Soffitti altissimi, tante sedie e tavolini da trattoria, ben pulito e in ordine, vuoto. Qui in fondo ci si serve delle tre fonti : Ausonia, San Lorenzo, e Gaudenziana. La Gaudenziana «stimola la diuresi ed è indicata nelle malattie renali e delle vie urinarie. Si consiglia di bere un bicchiere in un sorso solo e stando seduti». Così per sport, mi siedo e ne bevo d’un fiato un bicchiere. La San Lorenzo ha un’azione terapeutica su intestino, fegato, vie biliari e pancreas e si consiglia di berla solo al mattino a digiuno. Mi dedico allora esclusivamente alla rinomata Ausonia che inoltre «va bevuta sorseggiando e passeggiando». E via allora, vagabondo bevendo Ausonia. Fuori le solite sedie e tavolini di plastica bianca deprimenti e gerani striminziti. Lo scorcio del nuovo complesso termale è atroce, un’accozzaglia di stili senza stile. La piscina è da incubo, perdipiù rovina la vista del delizioso dancing Rubino disegnato negli anni venti dall’architetto senese Fulvio Rocchiggiani (1868-1947). Il frizzante frontone d’entrata è in stile chalet, il resto orchestrato a graticcio con vetrate spaziose. La cupola a vetri colorati è coronata da un parafulmine a pon pon. Alle spalle, pinete digradanti.

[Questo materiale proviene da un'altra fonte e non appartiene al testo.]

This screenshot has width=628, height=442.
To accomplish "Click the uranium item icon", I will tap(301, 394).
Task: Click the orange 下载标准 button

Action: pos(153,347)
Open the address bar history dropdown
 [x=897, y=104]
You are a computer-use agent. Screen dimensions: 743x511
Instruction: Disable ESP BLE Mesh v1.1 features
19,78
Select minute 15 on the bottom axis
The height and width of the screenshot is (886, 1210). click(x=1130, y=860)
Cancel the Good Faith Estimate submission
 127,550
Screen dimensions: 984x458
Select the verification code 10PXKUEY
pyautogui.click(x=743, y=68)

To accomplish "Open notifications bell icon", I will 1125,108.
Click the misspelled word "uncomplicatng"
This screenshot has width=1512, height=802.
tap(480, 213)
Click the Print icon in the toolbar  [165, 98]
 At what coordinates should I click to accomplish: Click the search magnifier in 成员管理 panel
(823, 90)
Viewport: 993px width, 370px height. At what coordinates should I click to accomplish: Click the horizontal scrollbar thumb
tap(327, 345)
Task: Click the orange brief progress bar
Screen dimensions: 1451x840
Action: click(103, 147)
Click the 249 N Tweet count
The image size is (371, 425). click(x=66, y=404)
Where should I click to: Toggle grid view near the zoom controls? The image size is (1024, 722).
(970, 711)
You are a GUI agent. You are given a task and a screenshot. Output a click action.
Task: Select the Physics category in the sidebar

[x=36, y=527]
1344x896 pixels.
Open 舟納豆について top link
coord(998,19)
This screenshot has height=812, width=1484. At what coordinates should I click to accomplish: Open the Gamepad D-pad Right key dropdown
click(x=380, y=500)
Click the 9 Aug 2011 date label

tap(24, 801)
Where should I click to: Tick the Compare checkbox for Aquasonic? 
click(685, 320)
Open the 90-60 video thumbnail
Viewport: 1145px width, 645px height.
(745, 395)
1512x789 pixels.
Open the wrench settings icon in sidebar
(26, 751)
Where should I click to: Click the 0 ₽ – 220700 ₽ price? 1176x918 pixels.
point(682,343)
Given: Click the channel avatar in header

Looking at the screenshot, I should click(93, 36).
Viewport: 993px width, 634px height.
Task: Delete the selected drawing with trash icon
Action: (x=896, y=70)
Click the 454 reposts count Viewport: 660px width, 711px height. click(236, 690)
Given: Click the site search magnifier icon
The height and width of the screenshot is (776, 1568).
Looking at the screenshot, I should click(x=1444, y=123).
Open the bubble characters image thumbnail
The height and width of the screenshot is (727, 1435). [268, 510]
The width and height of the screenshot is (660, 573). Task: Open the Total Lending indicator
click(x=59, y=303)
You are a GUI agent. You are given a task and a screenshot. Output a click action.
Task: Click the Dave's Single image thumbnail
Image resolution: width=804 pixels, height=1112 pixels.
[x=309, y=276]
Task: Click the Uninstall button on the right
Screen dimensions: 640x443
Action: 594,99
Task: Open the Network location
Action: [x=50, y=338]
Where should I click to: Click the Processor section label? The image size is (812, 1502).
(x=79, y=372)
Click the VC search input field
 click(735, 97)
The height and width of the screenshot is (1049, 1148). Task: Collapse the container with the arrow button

Verso l’ora di pranzo a settembre inoltrato, butto così un occhio dentro il dancing Rubino di Bognanco (663 m). Piange un po’ il cuore: hanno tappato lo spazio della cupola con delle assi. Una palla da discoteca è lì appesa. In agosto hanno fatto diverse serate danzanti con Lando Landi, una con il Duo Arcobaleno, e c’è stata anche la quarantottesima edizione della gara di torte. Nonostante tutto, da fuori, è ancora in gran forma. Starei ore a guardare le losanghe di legno che s’incrociano in cerchi. Del resto il liberty prealpino del Rubino, tra declino idropinico e alluvioni varie, è l’unica vera traccia grandiosa rimasta della gloria perduta di Bognanco Fonti. Quando c’erano quattordici alberghi, un cinema teatro, tennis, sale biliardo, fontane zampillanti fino al cielo, opere, operette, boogie-woogie indemoniati, vestiti a pois, bicchieri di vetro. Un irriducibile bevitore di acqua gazosa si dirige a stento, barcollando in bermuda a fiori, verso il padiglione Angela. Il Bogna, qui sotto a fianco, scorre immutabile.